== Data ==

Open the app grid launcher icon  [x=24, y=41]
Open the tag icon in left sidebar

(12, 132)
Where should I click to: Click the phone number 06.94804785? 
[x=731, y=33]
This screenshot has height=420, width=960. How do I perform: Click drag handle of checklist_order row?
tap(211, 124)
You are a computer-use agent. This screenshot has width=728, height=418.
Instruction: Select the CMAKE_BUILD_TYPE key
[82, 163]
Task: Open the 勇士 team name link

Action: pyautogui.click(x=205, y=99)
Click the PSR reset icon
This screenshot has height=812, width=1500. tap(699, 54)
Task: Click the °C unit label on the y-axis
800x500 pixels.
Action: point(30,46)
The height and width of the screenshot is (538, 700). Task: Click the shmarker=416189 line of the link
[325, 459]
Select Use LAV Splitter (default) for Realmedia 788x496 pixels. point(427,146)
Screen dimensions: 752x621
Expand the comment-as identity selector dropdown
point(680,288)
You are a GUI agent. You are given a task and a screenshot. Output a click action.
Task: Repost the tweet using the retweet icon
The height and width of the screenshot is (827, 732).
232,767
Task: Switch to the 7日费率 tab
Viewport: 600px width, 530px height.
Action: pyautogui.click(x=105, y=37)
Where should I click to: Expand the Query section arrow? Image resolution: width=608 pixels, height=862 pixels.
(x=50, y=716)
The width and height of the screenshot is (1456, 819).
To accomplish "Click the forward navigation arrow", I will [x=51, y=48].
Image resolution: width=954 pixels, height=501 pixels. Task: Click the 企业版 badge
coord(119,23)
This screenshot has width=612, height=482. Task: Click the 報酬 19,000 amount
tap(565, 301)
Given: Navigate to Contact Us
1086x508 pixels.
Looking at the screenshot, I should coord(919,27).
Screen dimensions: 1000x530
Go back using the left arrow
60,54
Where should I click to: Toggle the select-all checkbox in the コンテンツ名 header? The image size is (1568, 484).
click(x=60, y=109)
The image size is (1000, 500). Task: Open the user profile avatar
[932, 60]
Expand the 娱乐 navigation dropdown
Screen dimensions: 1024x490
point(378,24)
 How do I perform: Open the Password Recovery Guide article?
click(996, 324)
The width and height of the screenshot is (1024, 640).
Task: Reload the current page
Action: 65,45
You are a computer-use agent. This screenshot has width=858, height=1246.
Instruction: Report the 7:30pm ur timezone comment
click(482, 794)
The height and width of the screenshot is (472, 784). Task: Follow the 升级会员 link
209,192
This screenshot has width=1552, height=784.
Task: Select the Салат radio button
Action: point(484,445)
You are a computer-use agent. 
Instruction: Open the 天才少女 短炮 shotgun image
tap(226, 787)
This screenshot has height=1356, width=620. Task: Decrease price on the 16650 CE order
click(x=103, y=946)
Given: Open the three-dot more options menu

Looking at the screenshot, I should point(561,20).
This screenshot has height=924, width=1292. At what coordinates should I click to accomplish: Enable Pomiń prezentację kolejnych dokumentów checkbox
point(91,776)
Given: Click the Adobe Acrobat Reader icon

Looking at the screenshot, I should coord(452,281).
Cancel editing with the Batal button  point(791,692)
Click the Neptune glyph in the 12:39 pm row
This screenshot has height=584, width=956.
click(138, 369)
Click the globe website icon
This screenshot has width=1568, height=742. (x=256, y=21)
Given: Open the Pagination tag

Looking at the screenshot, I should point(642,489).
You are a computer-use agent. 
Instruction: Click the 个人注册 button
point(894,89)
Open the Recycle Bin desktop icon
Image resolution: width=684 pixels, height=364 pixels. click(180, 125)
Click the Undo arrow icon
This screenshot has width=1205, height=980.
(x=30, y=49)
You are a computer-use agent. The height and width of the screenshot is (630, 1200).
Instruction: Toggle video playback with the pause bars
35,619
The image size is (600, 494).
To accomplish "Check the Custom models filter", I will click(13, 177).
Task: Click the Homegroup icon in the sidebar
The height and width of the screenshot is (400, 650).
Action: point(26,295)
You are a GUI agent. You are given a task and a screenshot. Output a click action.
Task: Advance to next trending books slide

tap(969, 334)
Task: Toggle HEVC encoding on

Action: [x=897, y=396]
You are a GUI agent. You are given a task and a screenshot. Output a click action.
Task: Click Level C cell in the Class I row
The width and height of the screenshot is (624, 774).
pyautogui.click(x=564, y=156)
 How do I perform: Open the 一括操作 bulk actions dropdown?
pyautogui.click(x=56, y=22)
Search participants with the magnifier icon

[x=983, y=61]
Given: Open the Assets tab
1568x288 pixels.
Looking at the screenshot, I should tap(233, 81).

== What you need to do ==
Reproduce the preceding entries exactly and completely.

== Result of the task ==
Open the app grid launcher icon  [x=24, y=41]
Open the tag icon in left sidebar

(12, 132)
Where should I click to: Click the phone number 06.94804785? 
[x=731, y=33]
This screenshot has height=420, width=960. How do I perform: Click drag handle of checklist_order row?
tap(211, 124)
You are a computer-use agent. This screenshot has width=728, height=418.
Instruction: Select the CMAKE_BUILD_TYPE key
[82, 163]
Task: Open the 勇士 team name link

Action: pyautogui.click(x=205, y=99)
Click the PSR reset icon
This screenshot has height=812, width=1500. tap(699, 54)
Task: Click the °C unit label on the y-axis
800x500 pixels.
Action: point(30,46)
The height and width of the screenshot is (538, 700). Task: Click the shmarker=416189 line of the link
[325, 459]
Select Use LAV Splitter (default) for Realmedia 788x496 pixels. point(427,146)
Screen dimensions: 752x621
Expand the comment-as identity selector dropdown
point(680,288)
You are a GUI agent. You are given a task and a screenshot. Output a click action.
Task: Repost the tweet using the retweet icon
The height and width of the screenshot is (827, 732).
232,767
Task: Switch to the 7日费率 tab
Viewport: 600px width, 530px height.
Action: pyautogui.click(x=105, y=37)
Where should I click to: Expand the Query section arrow? Image resolution: width=608 pixels, height=862 pixels.
(x=50, y=716)
The width and height of the screenshot is (1456, 819).
To accomplish "Click the forward navigation arrow", I will [x=51, y=48].
Image resolution: width=954 pixels, height=501 pixels. Task: Click the 企业版 badge
coord(119,23)
This screenshot has width=612, height=482. Task: Click the 報酬 19,000 amount
tap(565, 301)
Given: Navigate to Contact Us
1086x508 pixels.
Looking at the screenshot, I should coord(919,27).
Screen dimensions: 1000x530
Go back using the left arrow
60,54
Where should I click to: Toggle the select-all checkbox in the コンテンツ名 header? The image size is (1568, 484).
click(x=60, y=109)
The image size is (1000, 500). Task: Open the user profile avatar
[932, 60]
Expand the 娱乐 navigation dropdown
Screen dimensions: 1024x490
point(378,24)
 How do I perform: Open the Password Recovery Guide article?
click(996, 324)
The width and height of the screenshot is (1024, 640).
Task: Reload the current page
Action: 65,45
You are a computer-use agent. This screenshot has width=858, height=1246.
Instruction: Report the 7:30pm ur timezone comment
click(482, 794)
The height and width of the screenshot is (472, 784). Task: Follow the 升级会员 link
209,192
This screenshot has width=1552, height=784.
Task: Select the Салат radio button
Action: point(484,445)
You are a computer-use agent. 
Instruction: Open the 天才少女 短炮 shotgun image
tap(226, 787)
This screenshot has height=1356, width=620. Task: Decrease price on the 16650 CE order
click(x=103, y=946)
Given: Open the three-dot more options menu

Looking at the screenshot, I should point(561,20).
This screenshot has height=924, width=1292. At what coordinates should I click to accomplish: Enable Pomiń prezentację kolejnych dokumentów checkbox
point(91,776)
Given: Click the Adobe Acrobat Reader icon

Looking at the screenshot, I should coord(452,281).
Cancel editing with the Batal button  point(791,692)
Click the Neptune glyph in the 12:39 pm row
This screenshot has height=584, width=956.
click(138, 369)
Click the globe website icon
This screenshot has width=1568, height=742. (x=256, y=21)
Given: Open the Pagination tag

Looking at the screenshot, I should point(642,489).
You are a computer-use agent. 
Instruction: Click the 个人注册 button
point(894,89)
Open the Recycle Bin desktop icon
Image resolution: width=684 pixels, height=364 pixels. click(180, 125)
Click the Undo arrow icon
This screenshot has width=1205, height=980.
(x=30, y=49)
You are a computer-use agent. The height and width of the screenshot is (630, 1200).
Instruction: Toggle video playback with the pause bars
35,619
The image size is (600, 494).
To accomplish "Check the Custom models filter", I will click(13, 177).
Task: Click the Homegroup icon in the sidebar
The height and width of the screenshot is (400, 650).
Action: point(26,295)
You are a GUI agent. You are given a task and a screenshot. Output a click action.
Task: Advance to next trending books slide

tap(969, 334)
Task: Toggle HEVC encoding on

Action: [x=897, y=396]
You are a GUI agent. You are given a task and a screenshot. Output a click action.
Task: Click Level C cell in the Class I row
The width and height of the screenshot is (624, 774).
pyautogui.click(x=564, y=156)
 How do I perform: Open the 一括操作 bulk actions dropdown?
pyautogui.click(x=56, y=22)
Search participants with the magnifier icon

[x=983, y=61]
Given: Open the Assets tab
1568x288 pixels.
Looking at the screenshot, I should tap(233, 81).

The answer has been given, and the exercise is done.